Madan Atul K, Lanier Brock, Tichansky David S
Section of Minimally Invasive Surgery, Department of Surgery, University of Tennessee Health Science Center, Memphis, TN 38163, USA.
Am Surg. 2006 Jul;72(7):586-90; discussion 590-1.

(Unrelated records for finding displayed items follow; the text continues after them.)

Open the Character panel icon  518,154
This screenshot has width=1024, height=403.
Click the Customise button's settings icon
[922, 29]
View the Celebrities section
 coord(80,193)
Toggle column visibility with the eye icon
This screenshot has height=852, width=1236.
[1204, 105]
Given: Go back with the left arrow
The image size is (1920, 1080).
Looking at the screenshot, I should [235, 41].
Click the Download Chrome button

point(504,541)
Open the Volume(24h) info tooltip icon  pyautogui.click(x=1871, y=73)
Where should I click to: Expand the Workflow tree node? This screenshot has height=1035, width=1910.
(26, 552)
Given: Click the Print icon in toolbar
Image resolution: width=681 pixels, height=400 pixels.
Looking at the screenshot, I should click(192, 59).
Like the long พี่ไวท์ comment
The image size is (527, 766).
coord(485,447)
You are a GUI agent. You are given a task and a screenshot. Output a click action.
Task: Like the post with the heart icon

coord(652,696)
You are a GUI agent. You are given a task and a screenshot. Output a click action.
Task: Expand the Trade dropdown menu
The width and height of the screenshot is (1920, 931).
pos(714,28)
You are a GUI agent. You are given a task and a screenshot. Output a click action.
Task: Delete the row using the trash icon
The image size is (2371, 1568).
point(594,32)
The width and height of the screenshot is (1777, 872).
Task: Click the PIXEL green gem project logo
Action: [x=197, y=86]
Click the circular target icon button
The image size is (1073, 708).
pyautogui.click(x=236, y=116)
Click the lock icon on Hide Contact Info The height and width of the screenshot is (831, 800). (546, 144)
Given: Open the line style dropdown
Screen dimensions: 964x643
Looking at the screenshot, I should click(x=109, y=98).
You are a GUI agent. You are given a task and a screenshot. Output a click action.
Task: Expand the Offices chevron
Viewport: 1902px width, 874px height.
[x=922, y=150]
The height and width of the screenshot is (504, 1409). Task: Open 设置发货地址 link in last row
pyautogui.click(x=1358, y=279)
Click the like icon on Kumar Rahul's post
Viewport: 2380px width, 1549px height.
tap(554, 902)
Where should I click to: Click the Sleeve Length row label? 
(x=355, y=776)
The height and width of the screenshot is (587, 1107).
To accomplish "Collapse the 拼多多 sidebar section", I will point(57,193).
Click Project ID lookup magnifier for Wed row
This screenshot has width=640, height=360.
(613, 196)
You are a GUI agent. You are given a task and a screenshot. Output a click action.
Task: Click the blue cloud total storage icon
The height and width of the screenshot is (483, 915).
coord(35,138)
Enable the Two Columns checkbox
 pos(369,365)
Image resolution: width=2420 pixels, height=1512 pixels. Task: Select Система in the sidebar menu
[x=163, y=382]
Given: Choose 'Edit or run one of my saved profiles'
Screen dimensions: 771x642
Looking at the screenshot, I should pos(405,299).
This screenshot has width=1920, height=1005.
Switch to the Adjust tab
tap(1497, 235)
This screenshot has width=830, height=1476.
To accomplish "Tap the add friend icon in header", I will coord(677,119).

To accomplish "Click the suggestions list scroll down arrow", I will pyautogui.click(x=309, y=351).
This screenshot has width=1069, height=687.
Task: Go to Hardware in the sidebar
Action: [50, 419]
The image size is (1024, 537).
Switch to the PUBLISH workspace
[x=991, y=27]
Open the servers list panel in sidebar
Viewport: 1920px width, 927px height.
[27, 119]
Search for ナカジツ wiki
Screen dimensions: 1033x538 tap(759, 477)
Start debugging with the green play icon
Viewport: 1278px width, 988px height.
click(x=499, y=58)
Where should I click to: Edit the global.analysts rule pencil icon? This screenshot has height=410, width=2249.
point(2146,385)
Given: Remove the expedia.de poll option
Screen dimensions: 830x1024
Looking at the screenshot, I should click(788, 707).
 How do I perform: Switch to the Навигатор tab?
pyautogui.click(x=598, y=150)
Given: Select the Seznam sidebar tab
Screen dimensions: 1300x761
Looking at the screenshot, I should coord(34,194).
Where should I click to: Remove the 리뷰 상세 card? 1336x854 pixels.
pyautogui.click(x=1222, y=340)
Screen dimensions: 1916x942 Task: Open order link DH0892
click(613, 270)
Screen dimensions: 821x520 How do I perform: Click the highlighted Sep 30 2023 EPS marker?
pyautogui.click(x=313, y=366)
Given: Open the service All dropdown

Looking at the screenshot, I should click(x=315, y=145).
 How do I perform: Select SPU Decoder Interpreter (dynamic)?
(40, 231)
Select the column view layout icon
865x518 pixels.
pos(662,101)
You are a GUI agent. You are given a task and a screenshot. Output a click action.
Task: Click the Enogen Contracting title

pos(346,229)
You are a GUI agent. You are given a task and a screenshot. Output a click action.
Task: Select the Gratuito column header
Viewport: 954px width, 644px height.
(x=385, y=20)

Gastrointestinal (GI) leak after gastric bypass is a cause of significant morbidity and a mortality that may exceed 50%. This study was performed to review our experience with laparoscopic repair of GI leaks after laparoscopic Roux-en-Y gastric bypass (LRYGB). A retrospective chart review of all patients who underwent LRYGB over a 25-month period was performed. Patients who had any operation for a GI leak after LRYGB were included in this study. There were 300 patients who underwent LRYGB. No intraoperative conversions occurred. Eight (2.7%) patients underwent operative repair of a GI leak. Another patient had a gastrojejunostomy leak that was managed nonoperatively. The rate of GI leaks reduced from 5.3 per cent in the first 150 cases to 0.7 per cent in the last 150 cases (P < 0.05). One patient was converted to an open approach. Average operative time for the laparoscopic repairs was 133 minutes (range, 75-182 minutes). Sources of leak found at operation were gastrojejunostomy (3), enterotomy (3), jejunojejunostomy (2), gastric pouch (1), and cystic duct stump (1). Two patients had a GI leak from two sources. Average length of stay was 28 days (range, 4-78 days). Three patients whose stay was greater than a month were the result of sepsis and ventilator dependence. Further reoperations were required in two patients (laparoscopic) for abdominal washout and one patient (open) for enterotomy repair. One patient required computed tomography-guided drainage of an abscess. Mortality was 22 per cent (2) in patients who developed GI leaks. One patient died from sepsis-induced multiple organ failure and the other patient from a presumed pulmonary embolus. GI leaks cause significant morbidity and mortality. GI leak rates decrease with experience. Laparoscopic repair of GI leaks should be used judiciously. Conversions and further reoperations may be necessary.
胃旁路术后胃肠道(GI)漏是导致严重发病和死亡的原因,死亡率可能超过50%。本研究旨在回顾我们在腹腔镜Roux-en-Y胃旁路术(LRYGB)后腹腔镜修复GI漏的经验。对在25个月期间接受LRYGB的所有患者进行了回顾性病历审查。LRYGB术后因GI漏而接受任何手术的患者纳入本研究。共有300例患者接受了LRYGB。术中无中转开腹情况。8例(2.7%)患者接受了GI漏的手术修复。另有1例患者发生胃空肠吻合口漏,采用非手术治疗。GI漏发生率从前150例中的5.3%降至后150例中的0.7%(P<0.05)。1例患者中转开腹。腹腔镜修复的平均手术时间为133分钟(范围75 - 182分钟)。术中发现的漏口来源为胃空肠吻合口(3例)、肠切开处(3例)、空肠空肠吻合口(2例)、胃囊(1例)和胆囊管残端(1例)。2例患者有两个部位发生GI漏。平均住院时间为28天(范围4 - 78天)。3例住院时间超过1个月的患者是由于脓毒症和依赖呼吸机。2例患者(腹腔镜手术)需要进一步手术进行腹腔冲洗,1例患者(开腹手术)需要进行肠切开修复。1例患者需要计算机断层扫描引导下引流脓肿。发生GI漏的患者死亡率为22%(2例)。1例患者死于脓毒症诱发的多器官功能衰竭,另1例患者推测死于肺栓塞。GI漏会导致严重的发病和死亡。GI漏发生率会随着经验的增加而降低。腹腔镜修复GI漏应谨慎使用。可能需要中转开腹和进一步的再次手术。